▶ [What you are asked to do]: Put every line of the material below into a Markdown table with two columns, Row and Line. Number each row and skip the blank lines.

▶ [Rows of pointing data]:
((

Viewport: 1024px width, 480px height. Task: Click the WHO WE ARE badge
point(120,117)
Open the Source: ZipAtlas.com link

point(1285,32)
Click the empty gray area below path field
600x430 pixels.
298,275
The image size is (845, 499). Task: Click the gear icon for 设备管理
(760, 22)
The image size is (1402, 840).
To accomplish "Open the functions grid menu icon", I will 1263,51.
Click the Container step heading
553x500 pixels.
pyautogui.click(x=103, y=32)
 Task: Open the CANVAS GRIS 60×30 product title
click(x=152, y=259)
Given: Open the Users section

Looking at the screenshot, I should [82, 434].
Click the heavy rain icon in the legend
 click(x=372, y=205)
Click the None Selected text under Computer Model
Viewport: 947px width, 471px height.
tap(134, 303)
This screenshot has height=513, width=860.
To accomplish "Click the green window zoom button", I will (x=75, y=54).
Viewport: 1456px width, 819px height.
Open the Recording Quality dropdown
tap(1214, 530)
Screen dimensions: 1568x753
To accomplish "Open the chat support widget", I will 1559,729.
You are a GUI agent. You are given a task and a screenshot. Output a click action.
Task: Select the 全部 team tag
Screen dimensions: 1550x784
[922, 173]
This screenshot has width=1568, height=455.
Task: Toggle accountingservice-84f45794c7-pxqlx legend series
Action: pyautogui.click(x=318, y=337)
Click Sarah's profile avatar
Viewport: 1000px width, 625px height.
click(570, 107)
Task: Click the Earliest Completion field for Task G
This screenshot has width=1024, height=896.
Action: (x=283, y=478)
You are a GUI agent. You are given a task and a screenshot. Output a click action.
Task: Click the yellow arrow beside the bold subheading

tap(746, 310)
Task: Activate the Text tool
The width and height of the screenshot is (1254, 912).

))

▶ [Response below]:
| Row | Line |
|---|---|
| 1 | Viewport: 1024px width, 480px height. Task: Click the WHO WE ARE badge |
| 2 | point(120,117) |
| 3 | Open the Source: ZipAtlas.com link |
| 4 | point(1285,32) |
| 5 | Click the empty gray area below path field |
| 6 | 600x430 pixels. |
| 7 | 298,275 |
| 8 | The image size is (845, 499). Task: Click the gear icon for 设备管理 |
| 9 | (760, 22) |
| 10 | The image size is (1402, 840). |
| 11 | To accomplish "Open the functions grid menu icon", I will 1263,51. |
| 12 | Click the Container step heading |
| 13 | 553x500 pixels. |
| 14 | pyautogui.click(x=103, y=32) |
| 15 |  Task: Open the CANVAS GRIS 60×30 product title |
| 16 | click(x=152, y=259) |
| 17 | Given: Open the Users section |
| 18 | Looking at the screenshot, I should [82, 434]. |
| 19 | Click the heavy rain icon in the legend |
| 20 |  click(x=372, y=205) |
| 21 | Click the None Selected text under Computer Model |
| 22 | Viewport: 947px width, 471px height. |
| 23 | tap(134, 303) |
| 24 | This screenshot has height=513, width=860. |
| 25 | To accomplish "Click the green window zoom button", I will (x=75, y=54). |
| 26 | Viewport: 1456px width, 819px height. |
| 27 | Open the Recording Quality dropdown |
| 28 | tap(1214, 530) |
| 29 | Screen dimensions: 1568x753 |
| 30 | To accomplish "Open the chat support widget", I will 1559,729. |
| 31 | You are a GUI agent. You are given a task and a screenshot. Output a click action. |
| 32 | Task: Select the 全部 team tag |
| 33 | Screen dimensions: 1550x784 |
| 34 | [922, 173] |
| 35 | This screenshot has width=1568, height=455. |
| 36 | Task: Toggle accountingservice-84f45794c7-pxqlx legend series |
| 37 | Action: pyautogui.click(x=318, y=337) |
| 38 | Click Sarah's profile avatar |
| 39 | Viewport: 1000px width, 625px height. |
| 40 | click(570, 107) |
| 41 | Task: Click the Earliest Completion field for Task G |
| 42 | This screenshot has width=1024, height=896. |
| 43 | Action: (x=283, y=478) |
| 44 | You are a GUI agent. You are given a task and a screenshot. Output a click action. |
| 45 | Task: Click the yellow arrow beside the bold subheading |
| 46 | tap(746, 310) |
| 47 | Task: Activate the Text tool |
| 48 | The width and height of the screenshot is (1254, 912). |